After spending 355 days in the nonresidential portion of the program, Bonde’s placement in the community corrections program was terminated after he was arrested on new charges. In its termination report, the community corrections program calculated Bonde had earned 153 days of earned time credits for his time in both the residential and nonresidential portions of the program.
The district attorney sought resentencing under Colorado Revised Statute 18-1.3-301(1)(e). Before he was resentenced, Bonde requested his 355 days of nonresidential time be deducted from his Colorado Department of Corrections sentences under section 18-1.3-301(1)(j).
The district court denied Bonde’s request. The court ruled 18-1.3-301(1)(j) only entitled Bonde to good time or earned time credits for his nonresidential time, not a sentence deduction for the entire amount of time he had served.
Bonde renewed his request at the sentencing hearing. The district court denied his request but noted on his mittimus both the 153 days of “earned time credit” calculated by community corrections and the 355 days of nonresidential time.

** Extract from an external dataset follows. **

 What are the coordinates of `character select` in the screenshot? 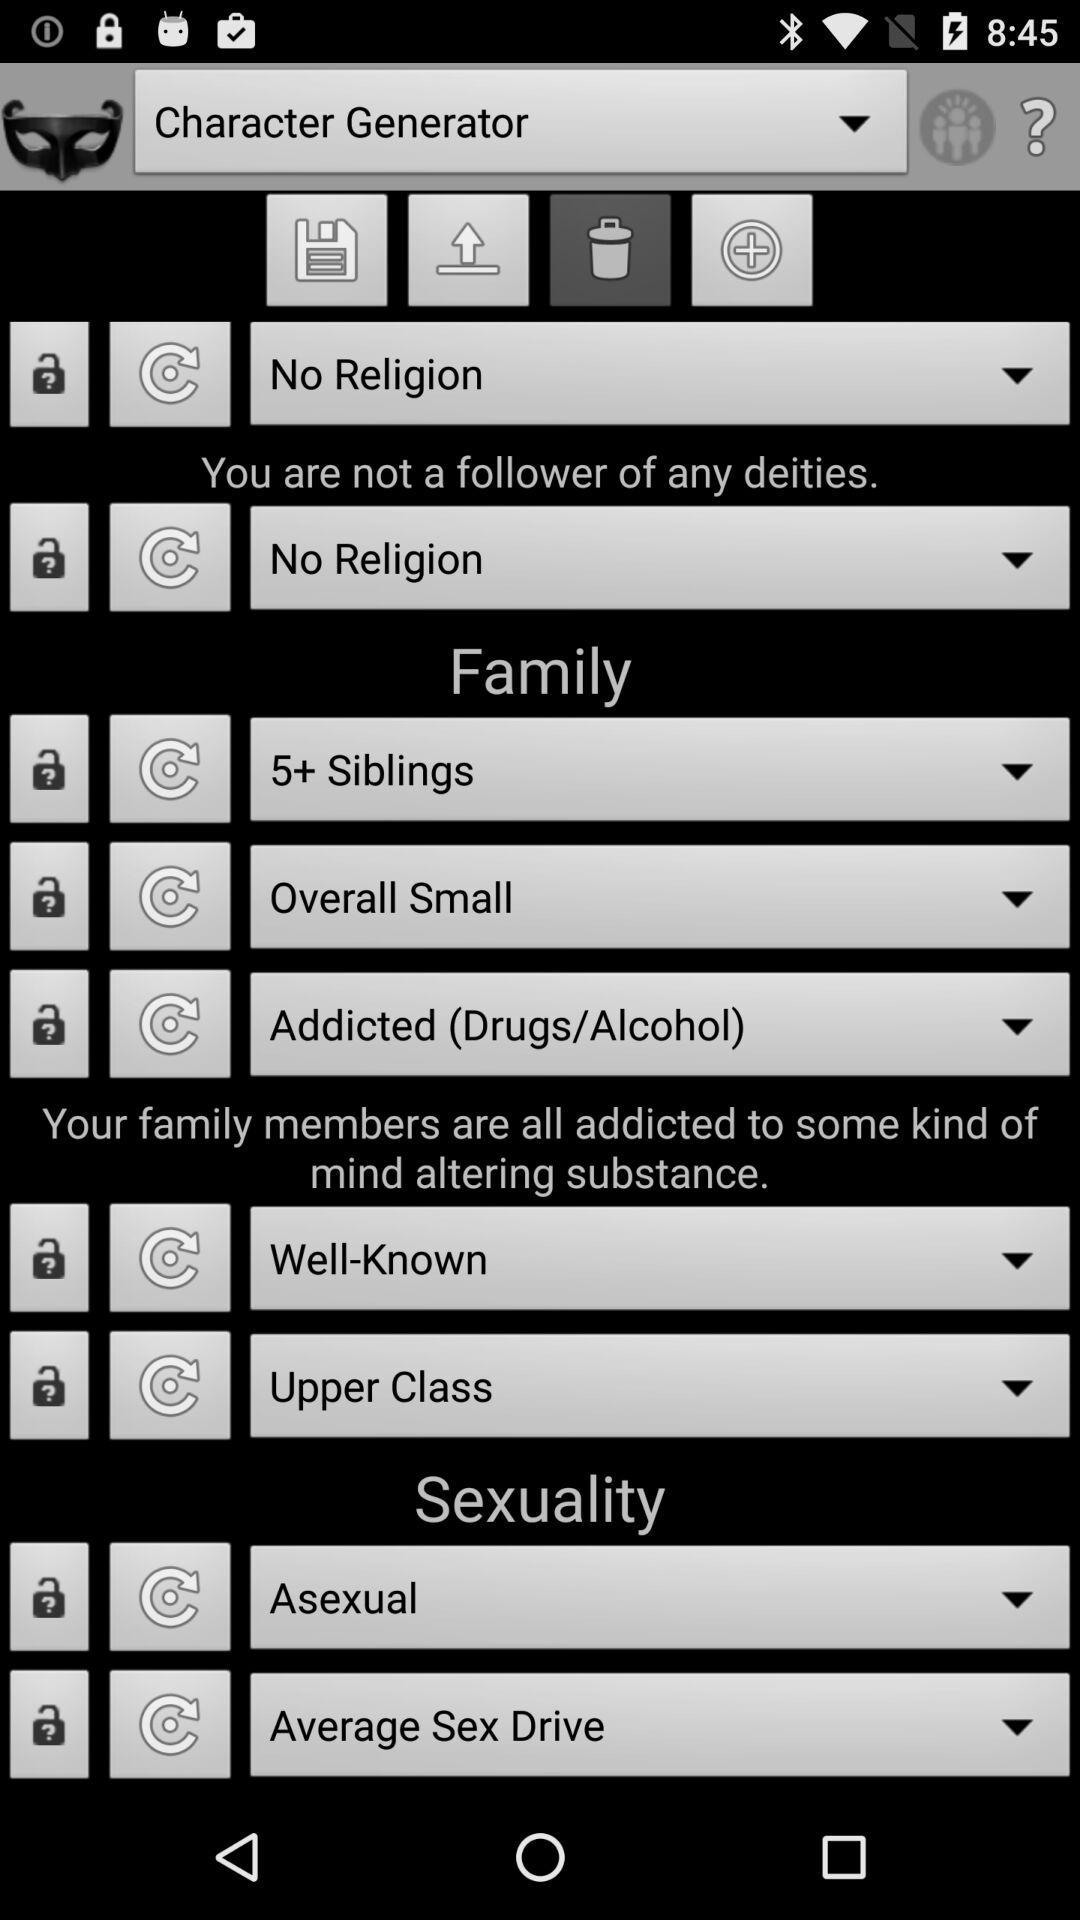 It's located at (169, 1729).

According to a footnote, the court also credited Bonde with presentence confinement credit for his time in jail and residential community corrections on the amended mittimus for each case.
On appeal, Bonde contended the district court erred, claiming he is entitled to a 355-day sentence deduction for his nonresidential time under either the presentence-confinement statute, section 18-1.3-405 or the community corrections statute, 18-1.3-301(1)(j). The appeals court disagreed.
Bonde asked the Colorado Court of Appeals to depart from the holding of the 1991 Colorado Supreme Court case People v. Hoecher, because he asserted the rationale on which the Supreme Court’s holding rests, has eroded in the intervening 30 years since it was decided.
The appeals court concluded only the Supreme Court could revisit Hoecher’s explicit holding and it declined this invitation. The appeals court unanimously affirmed the sentence.
Editor’s note: a court opinion summary was redacted from this article on Aug. 21, 2024, upon request.